What did @palmview956oficial actually say?
The video follows a patient called Pablo getting testosterone pellets implanted at a med spa. The nurse practitioner on camera, who identifies herself as a family NP, says Pablo's testosterone was 465 ng/dL and that she's replacing it with "2,000 milligrams of testosterone today." She lists the benefits as improved mood, libido, fatigue, irritability, brain fog, and cardiovascular health. She also explains pellets release hormone steadily over about six months, which she positions as an advantage over injections and creams.
The procedure itself is shown: subcutaneous implantation in the gluteal/hip area with lidocaine numbing, followed by post-care instructions including no exercise or swimming for five days and keeping the site clean. The clinical framing is that age, stress, and anxiety drove his levels down, and pellets are the fix.
Does the science back this up?
Some of it, yes.

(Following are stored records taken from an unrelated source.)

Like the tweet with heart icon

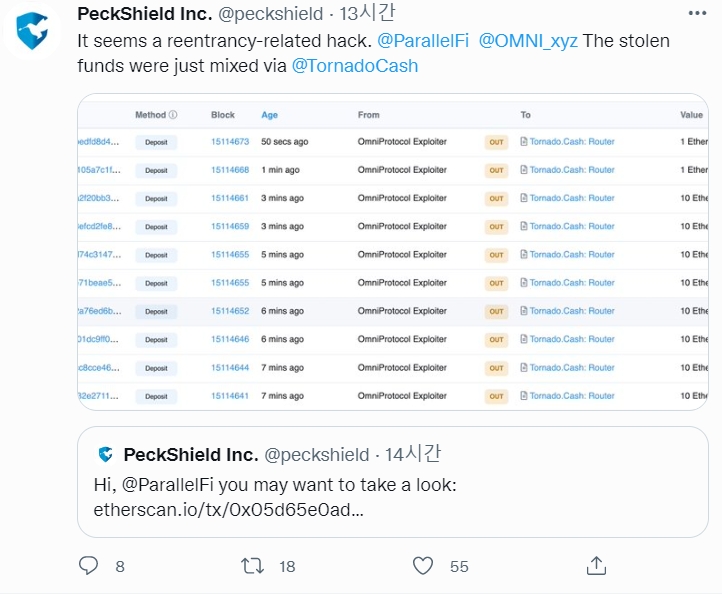(423, 566)
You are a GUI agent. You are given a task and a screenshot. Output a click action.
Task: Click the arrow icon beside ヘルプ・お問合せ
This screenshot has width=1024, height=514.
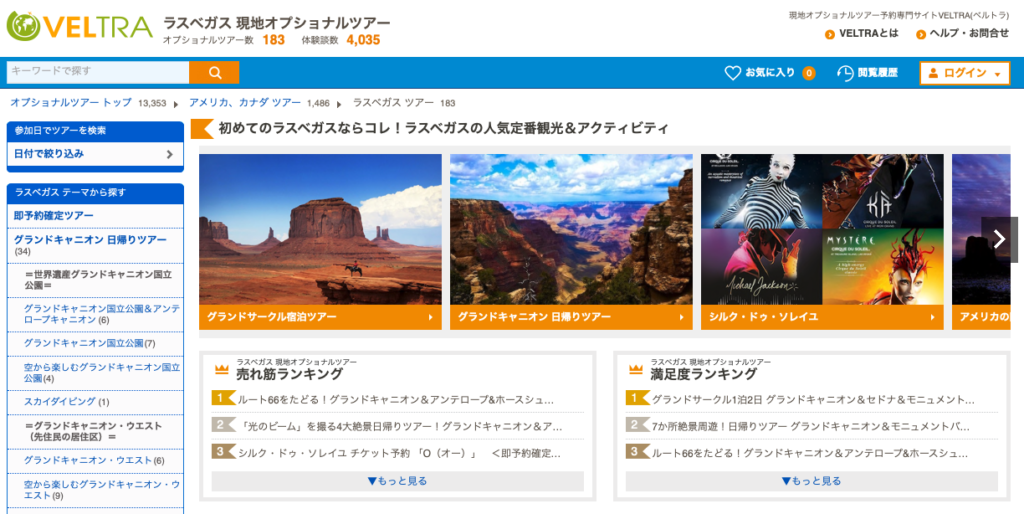tap(919, 34)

The steady-state delivery claim for pellets is real, and the symptom list is consistent with hypogonadism literature. But the dose mentioned, 2,000mg, is where this gets genuinely concerning, and the framing of 465 ng/dL as needing treatment is worth scrutinizing hard.
The American Urological Association defines hypogonadism as total testosterone consistently below 300 ng/dL, with symptoms present (Mulhall et al., 2018, Journal of Urology). A level of 465 ng/dL falls squarely in the normal reference range for most labs (270-1070 ng/dL). Pellet dosing for men typically ranges from 600mg to 1,200mg per insertion cycle in published protocols (Donovitz, 2021, Cogent Medicine). A 2,000mg starting dose sits above the upper range of standard published protocols, and no peer-reviewed clinical trial was cited to support it. The cardiovascular benefit claim is complicated, which we'll get to.
What did they get wrong (or right)?
Let's be direct about both.
What they got right
- Pellets do produce more stable serum levels than weekly injections or topical creams. A 2012 study by Handelsman and Zajac (Australian Prescriber) confirmed subcutaneous implants maintain steadier pharmacokinetics than ester injections.
- The post-procedure care instructions, no swimming, no exercise, keep it clean, are standard and appropriate.
- Lidocaine buffered with bicarbonate for comfort is a legitimate clinical technique that reduces injection-site pain (Cepeda et al., 2010, Annals of Emergency Medicine).
What they got wrong
- Calling 465 ng/dL a level that warrants replacement is misleading without more clinical context. One reading, no symptom checklist shown, no second confirmatory test, which guidelines require.
- "2,000 milligrams of testosterone today" as a starting dose is above standard published pellet protocols. This is not a trivial discrepancy. Supraphysiologic dosing carries real risks including erythrocytosis, elevated hematocrit, and cardiovascular strain (Jones et al., 2011, European Journal of Endocrinology).
- The cardiovascular health claim is genuinely contested. The TRAVERSE trial (Lincoff et al., 2023, New England Journal of Medicine) found testosterone therapy was non-inferior to placebo for major cardiovascular events in men with hypogonadism, but that study was not designed around hormone-optimization patients with normal baseline levels. Claiming a general heart benefit is premature.
What should you actually know?
If you're watching this and thinking about pellets, here's what the research actually supports, and where the gaps are.
Testosterone replacement therapy has legitimate clinical uses. Men with confirmed hypogonadism, two morning blood draws below 300 ng/dL plus symptoms, can see real improvements in energy, libido, and body composition (Bhasin et al., 2018, Journal of Clinical Endocrinology and Metabolism). The pellet delivery method is FDA-cleared and the stable-level advantage is real for some patients.
What this video glosses over: starting TRT at a normal testosterone level is not the same as treating a deficiency. The "optimization" framing used at many med spas is not the same clinical category as treating hypogonadism, and the evidence base for treating men with levels in the 400-500 ng/dL range is thin. The dose stated here also warrants scrutiny from any prescribing clinician reviewing this content. A patient watching this video should not interpret it as a template for their own care.